Ulusal egemenliğine ve vatanına göz diken onu parçalamaya çalışan işgal ve zorla ele geçirme hareketiyle bu emellerini gerçekleştirmeye çalışan düşman ve düşmanlarla iş birliği içerisinde bulunan yöneticilere ve çevrelerine karşı girişmiş olduğu kanlı mücadele sonunda elde etti.

Bu arada Atatürk, Tercüman-ı Hakikat Gazetesi baş muhabirine ‘’ Kurulan cumhuriyet idaresinin öyle zannedildiği gibi zayıf bir yönetim şekli olmadığını, bunu elde etmek için pek çok kan döküldüğünü, her tarafta Türk kanı akıttığını icap ederse kanının son damlasına kadar cumhuriyeti koruyacağını’’ söyler.

Atatürk’e göre cumhuriyet yönetimi milletle devlet arasında kaynaşmayı sağlamakta ve ‘’ Bugünkü hükümetin doğrudan doğruya milletin kendi kendine kendiliğinden yaptığı bir devlet teşkilatı ve hükümettir ki onun adı cumhuriyettir.
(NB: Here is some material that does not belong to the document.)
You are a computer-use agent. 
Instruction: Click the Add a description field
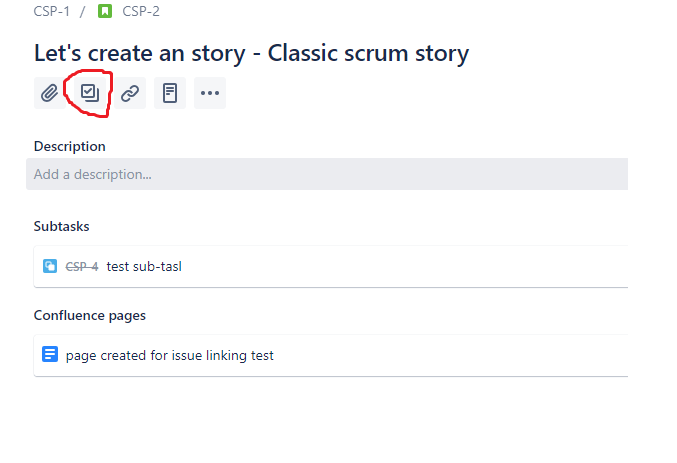click(327, 174)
Cumhuriyet sözcüğü çok eski zamanlardan günümüze kadar kullanılmış ve bir takım yönetim şekilleri cumhuriyet olarak anılmıştır. Mesela eskiden Venedik, Cenova ve Floransa cumhuriyet olarak anılmasına rağmen bu ülkeler cumhuriyetle yönetilmiyordu. Yönetim belirli bir zümreyi temsil eder, halk seçime katılmazdı.

Bugünkü anlamda cumhuriyet idaresinin tarih içindeki ilk örnekleri 1776 da ABD ile 1789 da Fransız ihtilalinden sonra Fransa da kendini gösterir. Şu gerçeği açıkça ifade edeyim ki cumhuriyet yönetimi eskiden sanıldığı gibi hükümet şekli değil bir devlet şeklidir. Devlet içinde yürütme görevini gören hükümet değişik biçimlerdedir., bu arada esas konu siyasi iktidarı kullanan organların seçimle ve halkın iradesi ile ortaya çıkmasıdır. Gerek parlamenter seçimlerde gerekse başkanlık sistemlerinde hükümet sistemi değişik olduğu halde devlet şekli cumhuriyettir. Başkanlık sisteminde cumhurbaşkanı yürütme organının fiilen başı ve geniş yetkileri vardır. Yasama ve yürütme organları arasında kuvvetler ayrılığı kesindir. Buna karşın parlamenter sistemlerde yürütme görevinin başı teorik olarak devlet başkanı olmakla beraber fiilen iktidarı hükümet başkanı kullanır. Devlet başkanı hükümet ve yasama organı arasındaki ilişkilerde, üst durumda ve denge unsuru olarak görev yapar.